Такое место. Тут рядом склад снарядный стоит, а нам давали на троих пол-литра водки. А у снарядов бронебойных колпаки заворачивали — внутри как позолоченные. Они острые, воткнешь в землю — стакан стоит, разливают, песни поет. Спокойно иногда (неразборчиво).
А ночью невозможно: обстрелы, все время стреляют и мины. Вот только мина летит, свистит, шлепнула — и нету. Нет ее, она ушла в болото, не взрывается. А свистит, думаешь — вот сволочь свистит, на меня, наверное, стукнет.
— Каким у вас было отношение к врагу?
— Там было все больше агитация. Наши самолеты летают, Гитлера распишут, так размалюют, листовки бросают. Немцы летают — Сталина распишут, так его распишут, его все бросают. Приглашают в плен — будете жить, все. Смеемся. Подумаешь? (улыбается).
— Пропаганда пропагандой, а личное-то отношение у вас какое было?
— А так — изнурительное, тяжелое. Особенно марш, бросковый марш: надо за короткое время десятки километров пробежать. А мы у Старой Руссы за сутки пробежали 100 километров. Пушки на тракторах, но не все на тракторах будут ехать. Мы своими ногами, а трактор тащит пушку. У трактора прицеп, там ящики снарядные, боеприпасы тащит.
— Лично вы ни одного немца живого не видели?
— Я только на Украине видел, мать рассказывала про того немца. Место у меня сожгли, дом сожгли — ничего не осталось. Как сказать — русские тоже были любители выпить (щелкает пальцами по горлу).
|---|
__ЗАДАНИЕ__. Судя по воспоминаниям о фронте, почему мина, которая свистела и «шлепнула», так и не причинила вреда? Ответьте в одном–трех предложениях. Записи взяты из другого источника, не из текста.

__ПРЕДОСТАВЛЕННЫЕ ЗАПИСИ__.
|---|
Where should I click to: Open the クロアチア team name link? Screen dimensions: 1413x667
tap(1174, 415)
|---|
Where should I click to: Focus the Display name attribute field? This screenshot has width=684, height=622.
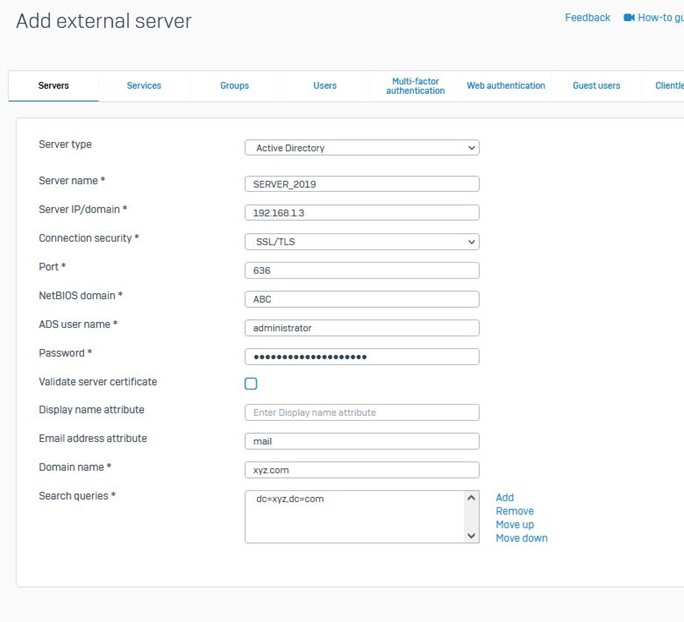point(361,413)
|---|
__ОТВЕТ__. Мина ушла в болото и не взорвалась.